What needs to be done:
Lines before the one containing "Viewport: 1000px width, 400px" are left out; copy that line and every later line through the end of the data exactly.

[Stored data]
##########

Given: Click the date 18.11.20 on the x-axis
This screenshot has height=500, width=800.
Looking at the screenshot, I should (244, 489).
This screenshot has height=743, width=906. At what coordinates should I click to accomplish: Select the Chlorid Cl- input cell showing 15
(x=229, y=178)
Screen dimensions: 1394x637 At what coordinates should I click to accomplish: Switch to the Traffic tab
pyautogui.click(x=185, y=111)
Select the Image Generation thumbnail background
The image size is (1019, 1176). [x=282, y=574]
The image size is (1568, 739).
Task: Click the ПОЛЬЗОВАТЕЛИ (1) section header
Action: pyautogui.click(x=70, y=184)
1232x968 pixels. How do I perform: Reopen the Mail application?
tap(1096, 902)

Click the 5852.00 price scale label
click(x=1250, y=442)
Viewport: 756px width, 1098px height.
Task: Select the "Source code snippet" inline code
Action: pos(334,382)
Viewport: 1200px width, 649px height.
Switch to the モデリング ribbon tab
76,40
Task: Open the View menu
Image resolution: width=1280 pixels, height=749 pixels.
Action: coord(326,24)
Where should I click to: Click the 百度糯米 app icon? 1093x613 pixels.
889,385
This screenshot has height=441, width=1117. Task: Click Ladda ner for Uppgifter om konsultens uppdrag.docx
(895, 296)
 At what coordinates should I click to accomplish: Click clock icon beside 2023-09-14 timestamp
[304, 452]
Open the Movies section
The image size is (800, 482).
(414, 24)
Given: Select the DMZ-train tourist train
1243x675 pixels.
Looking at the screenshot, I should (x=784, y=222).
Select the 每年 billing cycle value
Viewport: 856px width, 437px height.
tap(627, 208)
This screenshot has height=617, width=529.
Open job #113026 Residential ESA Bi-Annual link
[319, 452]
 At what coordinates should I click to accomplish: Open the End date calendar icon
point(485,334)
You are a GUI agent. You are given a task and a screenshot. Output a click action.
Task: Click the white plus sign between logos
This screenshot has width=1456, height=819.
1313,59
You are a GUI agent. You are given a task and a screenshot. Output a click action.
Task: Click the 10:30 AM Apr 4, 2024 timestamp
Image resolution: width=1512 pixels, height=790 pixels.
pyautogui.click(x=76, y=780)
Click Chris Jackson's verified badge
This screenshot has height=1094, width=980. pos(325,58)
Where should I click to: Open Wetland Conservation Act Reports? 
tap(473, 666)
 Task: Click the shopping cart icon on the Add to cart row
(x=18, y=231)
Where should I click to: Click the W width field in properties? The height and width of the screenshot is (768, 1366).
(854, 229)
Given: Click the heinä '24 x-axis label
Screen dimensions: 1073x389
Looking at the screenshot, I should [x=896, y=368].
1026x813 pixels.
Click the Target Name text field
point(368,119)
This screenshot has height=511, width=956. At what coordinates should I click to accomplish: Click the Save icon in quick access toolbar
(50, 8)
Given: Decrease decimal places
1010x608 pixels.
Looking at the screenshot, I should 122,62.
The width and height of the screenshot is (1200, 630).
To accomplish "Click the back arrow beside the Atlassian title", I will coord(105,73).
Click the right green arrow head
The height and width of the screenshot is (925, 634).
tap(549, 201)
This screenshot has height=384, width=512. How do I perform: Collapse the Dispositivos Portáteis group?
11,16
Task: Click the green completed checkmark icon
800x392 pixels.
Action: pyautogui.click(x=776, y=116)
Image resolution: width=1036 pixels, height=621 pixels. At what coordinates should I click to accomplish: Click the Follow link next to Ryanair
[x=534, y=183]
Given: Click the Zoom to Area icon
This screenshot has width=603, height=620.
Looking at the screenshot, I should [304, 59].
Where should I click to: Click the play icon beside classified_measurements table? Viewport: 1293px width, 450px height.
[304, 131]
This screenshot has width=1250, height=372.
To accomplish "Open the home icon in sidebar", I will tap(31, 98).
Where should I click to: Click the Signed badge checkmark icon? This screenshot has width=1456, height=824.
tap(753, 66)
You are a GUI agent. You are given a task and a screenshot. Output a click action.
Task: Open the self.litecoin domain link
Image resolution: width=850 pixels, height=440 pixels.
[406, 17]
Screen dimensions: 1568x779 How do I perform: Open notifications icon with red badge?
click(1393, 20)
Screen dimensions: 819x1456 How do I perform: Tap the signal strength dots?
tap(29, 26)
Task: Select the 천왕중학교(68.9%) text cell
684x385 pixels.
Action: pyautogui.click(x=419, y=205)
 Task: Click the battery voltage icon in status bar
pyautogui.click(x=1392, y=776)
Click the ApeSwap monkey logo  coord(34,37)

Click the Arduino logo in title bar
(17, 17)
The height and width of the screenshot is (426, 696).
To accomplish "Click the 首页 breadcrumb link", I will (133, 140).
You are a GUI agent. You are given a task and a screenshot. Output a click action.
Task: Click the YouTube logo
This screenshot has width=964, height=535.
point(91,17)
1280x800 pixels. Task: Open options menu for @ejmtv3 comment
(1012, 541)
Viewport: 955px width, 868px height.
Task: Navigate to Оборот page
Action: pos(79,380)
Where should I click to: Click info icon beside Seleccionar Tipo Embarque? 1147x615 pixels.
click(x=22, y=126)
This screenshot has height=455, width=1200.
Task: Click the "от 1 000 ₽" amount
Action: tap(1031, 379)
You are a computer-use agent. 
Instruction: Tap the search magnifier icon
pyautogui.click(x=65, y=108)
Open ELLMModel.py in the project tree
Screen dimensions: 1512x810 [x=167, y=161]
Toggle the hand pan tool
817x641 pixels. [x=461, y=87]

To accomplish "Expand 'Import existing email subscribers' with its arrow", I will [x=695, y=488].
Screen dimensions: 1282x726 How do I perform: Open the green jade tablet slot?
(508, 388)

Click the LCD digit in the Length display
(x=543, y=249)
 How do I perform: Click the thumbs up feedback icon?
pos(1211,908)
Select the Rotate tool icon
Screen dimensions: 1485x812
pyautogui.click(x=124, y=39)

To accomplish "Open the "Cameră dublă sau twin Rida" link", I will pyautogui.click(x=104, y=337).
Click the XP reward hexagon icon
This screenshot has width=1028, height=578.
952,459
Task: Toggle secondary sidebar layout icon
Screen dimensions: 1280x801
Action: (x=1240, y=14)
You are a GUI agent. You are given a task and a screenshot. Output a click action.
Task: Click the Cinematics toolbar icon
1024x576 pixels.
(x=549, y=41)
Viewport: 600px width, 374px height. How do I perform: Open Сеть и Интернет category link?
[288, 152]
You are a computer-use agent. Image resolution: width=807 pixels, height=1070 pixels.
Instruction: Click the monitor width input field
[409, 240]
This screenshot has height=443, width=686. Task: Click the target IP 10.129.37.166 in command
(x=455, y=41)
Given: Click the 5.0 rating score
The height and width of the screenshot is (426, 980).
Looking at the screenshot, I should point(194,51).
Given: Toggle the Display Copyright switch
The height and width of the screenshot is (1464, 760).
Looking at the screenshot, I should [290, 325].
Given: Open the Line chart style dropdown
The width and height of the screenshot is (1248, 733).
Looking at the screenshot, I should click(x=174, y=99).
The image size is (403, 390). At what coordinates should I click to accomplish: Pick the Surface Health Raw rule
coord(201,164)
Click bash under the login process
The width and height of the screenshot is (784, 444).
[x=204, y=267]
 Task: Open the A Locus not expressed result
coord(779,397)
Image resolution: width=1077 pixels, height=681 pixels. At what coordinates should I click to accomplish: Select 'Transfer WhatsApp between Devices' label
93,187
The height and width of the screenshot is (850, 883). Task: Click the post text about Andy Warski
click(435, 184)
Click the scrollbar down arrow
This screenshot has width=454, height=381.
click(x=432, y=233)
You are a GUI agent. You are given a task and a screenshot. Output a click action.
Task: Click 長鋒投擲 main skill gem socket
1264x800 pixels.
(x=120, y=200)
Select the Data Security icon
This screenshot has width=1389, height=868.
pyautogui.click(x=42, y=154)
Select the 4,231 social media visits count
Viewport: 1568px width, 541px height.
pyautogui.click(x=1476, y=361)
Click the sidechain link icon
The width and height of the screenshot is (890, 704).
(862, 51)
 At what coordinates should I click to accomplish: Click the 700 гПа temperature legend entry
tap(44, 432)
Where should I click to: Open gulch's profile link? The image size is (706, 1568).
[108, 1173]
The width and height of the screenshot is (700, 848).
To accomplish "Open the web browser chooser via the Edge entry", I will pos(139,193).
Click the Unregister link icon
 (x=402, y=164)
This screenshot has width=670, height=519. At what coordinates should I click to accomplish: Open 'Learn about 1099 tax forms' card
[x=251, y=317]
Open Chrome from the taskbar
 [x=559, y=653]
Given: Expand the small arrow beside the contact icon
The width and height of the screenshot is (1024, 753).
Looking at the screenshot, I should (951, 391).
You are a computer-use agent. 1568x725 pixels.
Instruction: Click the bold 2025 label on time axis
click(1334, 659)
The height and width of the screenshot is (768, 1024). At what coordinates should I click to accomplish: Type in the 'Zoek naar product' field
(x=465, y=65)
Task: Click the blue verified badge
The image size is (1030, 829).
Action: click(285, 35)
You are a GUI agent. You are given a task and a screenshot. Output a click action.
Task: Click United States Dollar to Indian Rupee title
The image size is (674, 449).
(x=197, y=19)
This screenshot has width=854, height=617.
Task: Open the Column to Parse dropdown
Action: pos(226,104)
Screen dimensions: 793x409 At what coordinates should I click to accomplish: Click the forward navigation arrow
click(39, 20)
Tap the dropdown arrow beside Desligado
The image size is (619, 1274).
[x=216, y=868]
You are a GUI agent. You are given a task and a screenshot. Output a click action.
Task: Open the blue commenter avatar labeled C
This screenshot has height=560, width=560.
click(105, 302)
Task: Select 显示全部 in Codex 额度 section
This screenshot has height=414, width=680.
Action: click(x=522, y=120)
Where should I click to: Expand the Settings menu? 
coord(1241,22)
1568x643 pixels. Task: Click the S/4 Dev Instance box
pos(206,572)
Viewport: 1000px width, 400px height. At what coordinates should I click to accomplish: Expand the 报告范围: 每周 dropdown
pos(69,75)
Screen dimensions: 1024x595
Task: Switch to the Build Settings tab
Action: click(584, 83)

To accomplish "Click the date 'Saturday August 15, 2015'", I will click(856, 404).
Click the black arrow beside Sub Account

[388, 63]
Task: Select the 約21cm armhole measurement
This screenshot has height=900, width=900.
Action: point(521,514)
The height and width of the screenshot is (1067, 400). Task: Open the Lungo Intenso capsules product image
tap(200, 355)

##########

Response:
Viewport: 1000px width, 400px height. At what coordinates should I click to accomplish: Expand the 报告范围: 每周 dropdown
pos(69,75)
Screen dimensions: 1024x595
Task: Switch to the Build Settings tab
Action: click(584, 83)

To accomplish "Click the date 'Saturday August 15, 2015'", I will click(856, 404).
Click the black arrow beside Sub Account

[388, 63]
Task: Select the 約21cm armhole measurement
This screenshot has height=900, width=900.
Action: point(521,514)
The height and width of the screenshot is (1067, 400). Task: Open the Lungo Intenso capsules product image
tap(200, 355)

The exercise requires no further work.